- Opening Delimiter -
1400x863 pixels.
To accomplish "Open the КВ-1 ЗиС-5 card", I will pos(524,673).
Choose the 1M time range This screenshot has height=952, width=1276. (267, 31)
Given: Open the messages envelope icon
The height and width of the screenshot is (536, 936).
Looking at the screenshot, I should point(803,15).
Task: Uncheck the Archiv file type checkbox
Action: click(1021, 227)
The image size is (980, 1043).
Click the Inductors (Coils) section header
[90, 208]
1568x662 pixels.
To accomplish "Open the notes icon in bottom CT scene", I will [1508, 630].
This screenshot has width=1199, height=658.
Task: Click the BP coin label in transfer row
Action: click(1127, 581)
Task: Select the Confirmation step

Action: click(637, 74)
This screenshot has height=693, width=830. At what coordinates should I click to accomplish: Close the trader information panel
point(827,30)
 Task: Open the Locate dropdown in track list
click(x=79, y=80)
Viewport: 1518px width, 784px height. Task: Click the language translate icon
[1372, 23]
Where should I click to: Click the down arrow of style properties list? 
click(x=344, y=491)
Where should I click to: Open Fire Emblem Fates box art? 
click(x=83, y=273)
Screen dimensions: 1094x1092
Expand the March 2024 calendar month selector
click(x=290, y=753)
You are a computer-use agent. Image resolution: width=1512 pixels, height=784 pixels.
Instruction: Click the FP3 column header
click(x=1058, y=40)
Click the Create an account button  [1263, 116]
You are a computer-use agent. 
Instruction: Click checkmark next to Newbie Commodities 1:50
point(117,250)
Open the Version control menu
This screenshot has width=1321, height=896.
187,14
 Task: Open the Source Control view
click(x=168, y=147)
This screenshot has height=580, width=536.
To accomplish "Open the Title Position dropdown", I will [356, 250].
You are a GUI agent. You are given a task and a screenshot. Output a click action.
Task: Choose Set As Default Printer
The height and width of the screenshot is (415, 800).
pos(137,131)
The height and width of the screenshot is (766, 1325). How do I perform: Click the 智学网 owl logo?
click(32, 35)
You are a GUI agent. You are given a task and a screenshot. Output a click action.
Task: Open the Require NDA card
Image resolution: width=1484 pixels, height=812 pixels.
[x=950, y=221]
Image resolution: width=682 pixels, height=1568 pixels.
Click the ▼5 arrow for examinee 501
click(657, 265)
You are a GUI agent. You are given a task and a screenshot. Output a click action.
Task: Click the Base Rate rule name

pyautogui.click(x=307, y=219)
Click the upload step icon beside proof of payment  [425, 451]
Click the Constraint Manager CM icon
- Closing Delimiter -
> **What is needed**
Print the listing above in full, exactly as it is.

> **Result of the task**
1400x863 pixels.
To accomplish "Open the КВ-1 ЗиС-5 card", I will pos(524,673).
Choose the 1M time range This screenshot has height=952, width=1276. (267, 31)
Given: Open the messages envelope icon
The height and width of the screenshot is (536, 936).
Looking at the screenshot, I should point(803,15).
Task: Uncheck the Archiv file type checkbox
Action: click(1021, 227)
The image size is (980, 1043).
Click the Inductors (Coils) section header
[90, 208]
1568x662 pixels.
To accomplish "Open the notes icon in bottom CT scene", I will [1508, 630].
This screenshot has width=1199, height=658.
Task: Click the BP coin label in transfer row
Action: click(1127, 581)
Task: Select the Confirmation step

Action: click(637, 74)
This screenshot has height=693, width=830. At what coordinates should I click to accomplish: Close the trader information panel
point(827,30)
 Task: Open the Locate dropdown in track list
click(x=79, y=80)
Viewport: 1518px width, 784px height. Task: Click the language translate icon
[1372, 23]
Where should I click to: Click the down arrow of style properties list? 
click(x=344, y=491)
Where should I click to: Open Fire Emblem Fates box art? 
click(x=83, y=273)
Screen dimensions: 1094x1092
Expand the March 2024 calendar month selector
click(x=290, y=753)
You are a computer-use agent. Image resolution: width=1512 pixels, height=784 pixels.
Instruction: Click the FP3 column header
click(x=1058, y=40)
Click the Create an account button  [1263, 116]
You are a computer-use agent. 
Instruction: Click checkmark next to Newbie Commodities 1:50
point(117,250)
Open the Version control menu
This screenshot has width=1321, height=896.
187,14
 Task: Open the Source Control view
click(x=168, y=147)
This screenshot has height=580, width=536.
To accomplish "Open the Title Position dropdown", I will [356, 250].
You are a GUI agent. You are given a task and a screenshot. Output a click action.
Task: Choose Set As Default Printer
The height and width of the screenshot is (415, 800).
pos(137,131)
The height and width of the screenshot is (766, 1325). How do I perform: Click the 智学网 owl logo?
click(32, 35)
You are a GUI agent. You are given a task and a screenshot. Output a click action.
Task: Open the Require NDA card
Image resolution: width=1484 pixels, height=812 pixels.
[x=950, y=221]
Image resolution: width=682 pixels, height=1568 pixels.
Click the ▼5 arrow for examinee 501
click(657, 265)
You are a GUI agent. You are given a task and a screenshot. Output a click action.
Task: Click the Base Rate rule name

pyautogui.click(x=307, y=219)
Click the upload step icon beside proof of payment  [425, 451]
Click the Constraint Manager CM icon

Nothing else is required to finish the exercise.